Purpose of review
The ultimate goal of therapy for cardiogenic shock is to restore microcirculatory function and thereby restore the oxygen supply to sustain cellular function. Therapeutic measures mainly focus on improving pressure-derived macrocirculatory parameters. However, it is increasingly clear that to achieve significant progress in treatment, microcirculatory physiopathological mechanisms must be considered.
Microcirculatory function deteriorated during cardiogenic shock and improved after treatment. Postcardiogenic shock microcirculatory disturbances, both myocardial and peripheral, were a prognostic factor for the long-term outcome. Hypothermia, whether pharmacologically or physically induced, improved postresuscitation myocardial and cerebral function, an effect associated with improved postresuscitation microcirculation.

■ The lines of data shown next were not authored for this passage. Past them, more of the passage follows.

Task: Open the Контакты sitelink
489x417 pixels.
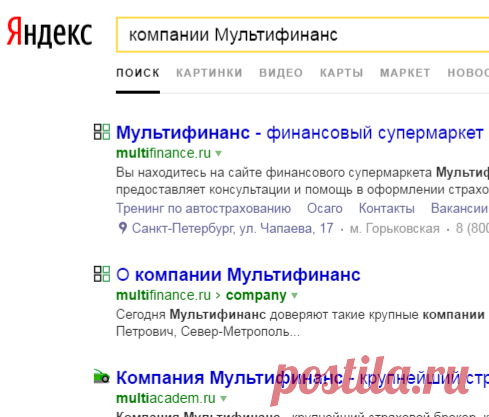Action: pos(387,209)
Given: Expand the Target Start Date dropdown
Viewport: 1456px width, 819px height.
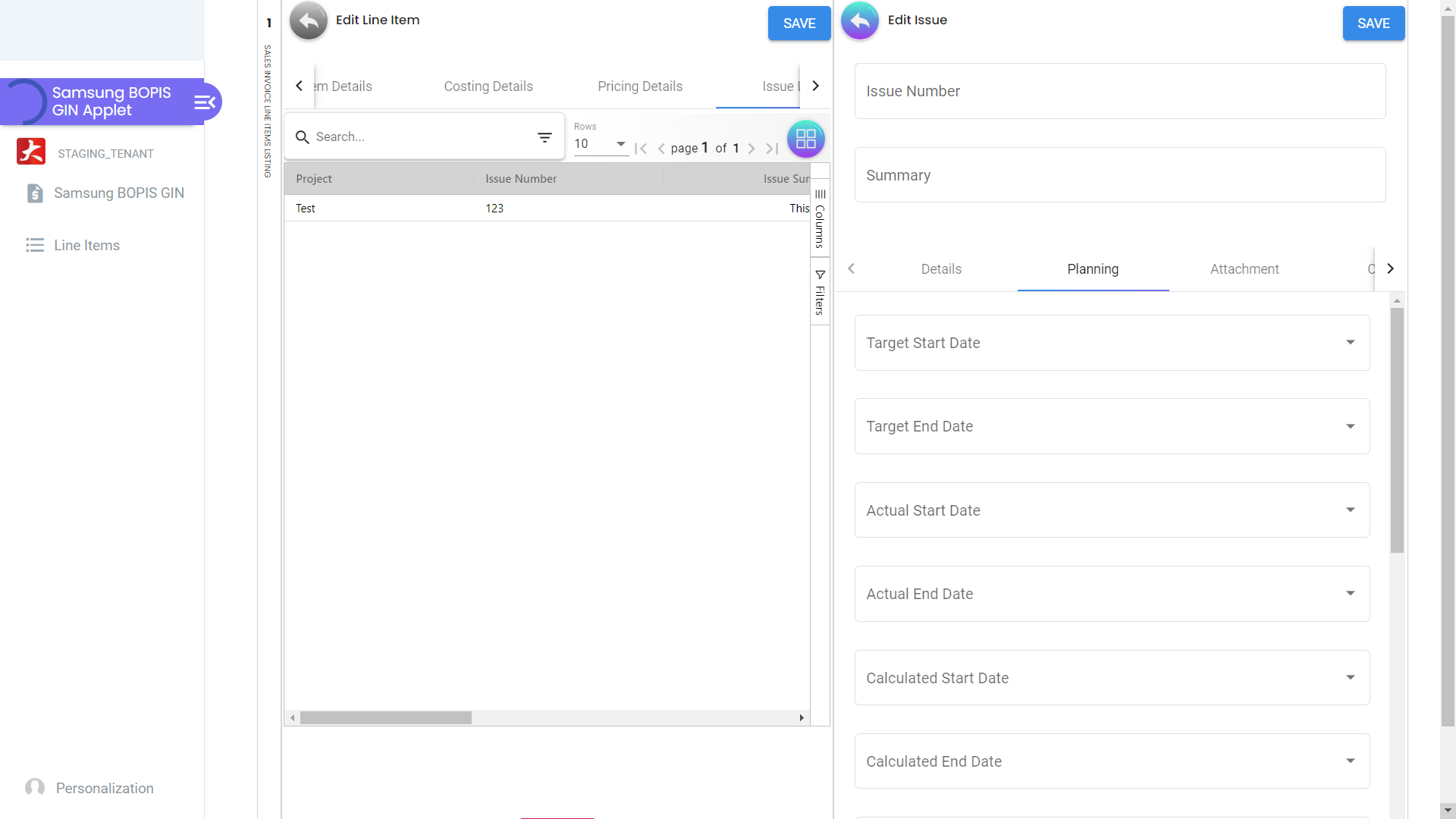Looking at the screenshot, I should click(1350, 343).
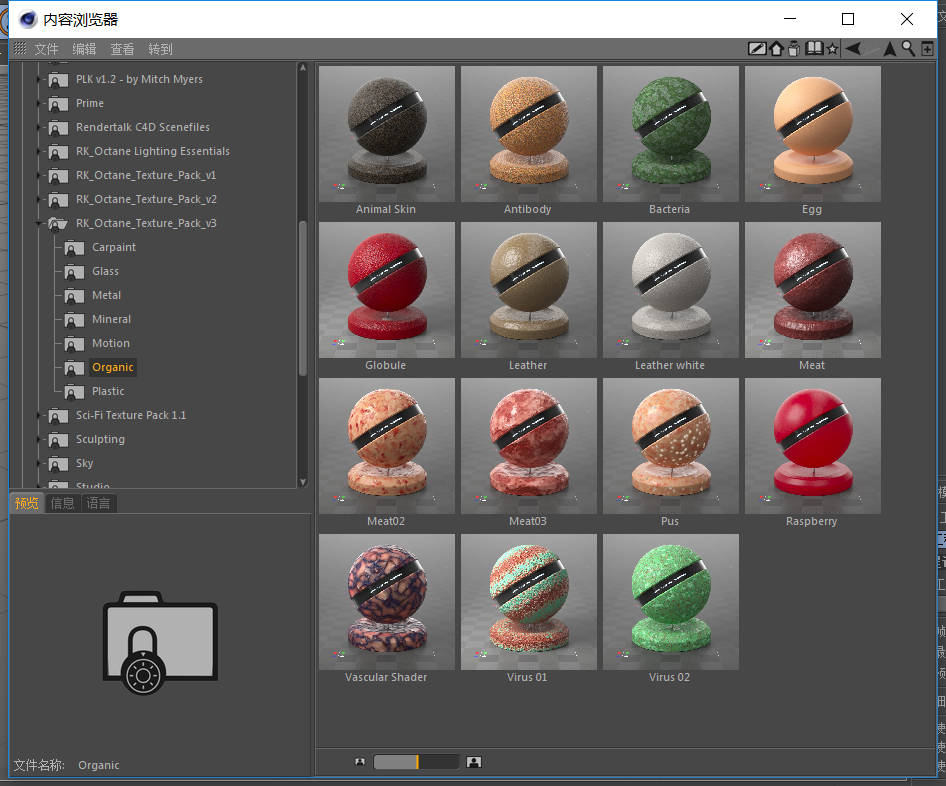Adjust the thumbnail size slider
This screenshot has height=786, width=946.
coord(416,762)
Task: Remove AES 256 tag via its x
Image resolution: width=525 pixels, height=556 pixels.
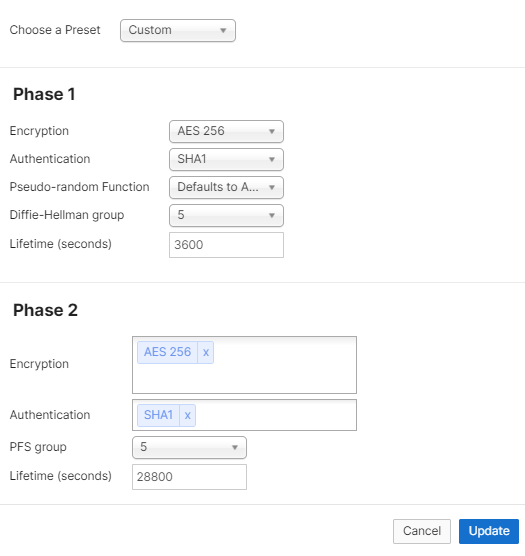Action: (206, 352)
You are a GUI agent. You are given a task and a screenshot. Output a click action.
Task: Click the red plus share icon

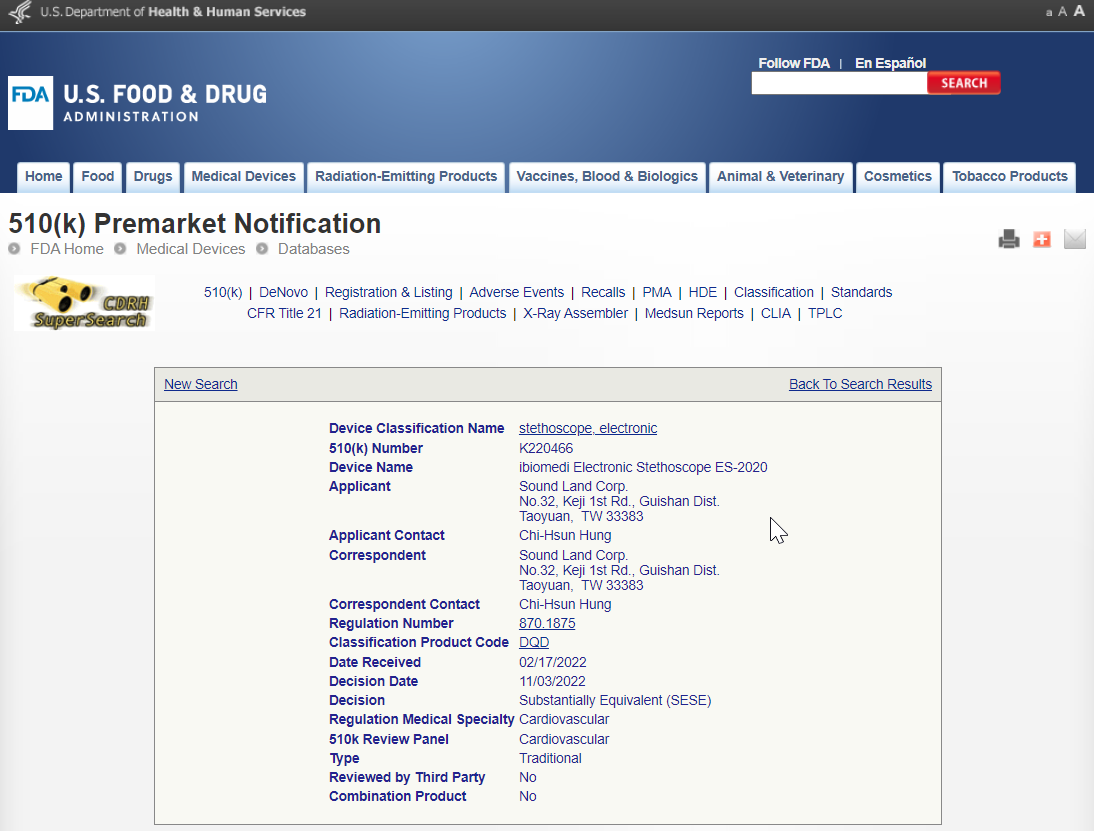[1041, 239]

The impact of cardiogenic shock on cerebral and myocardial microcirculation could be evaluated with MRI. In severe heart failure, pharmacological interventions improved microcirculation. An assessment of the microcirculation was often performed using handheld video microscopy for direct observation of the sublingual microcirculation, which proved to be useful for evaluating the effects of interventions during cardiogenic shock. A large multicenter study on critically ill patients is now being conducted using this technique.
Cardiogenic shock induces microcirculatory disorders that can be monitored and influenced in various manners, both pharmacologically and physically. In addition to global hemodynamic optimization, interventions must also ameliorate the microcirculation.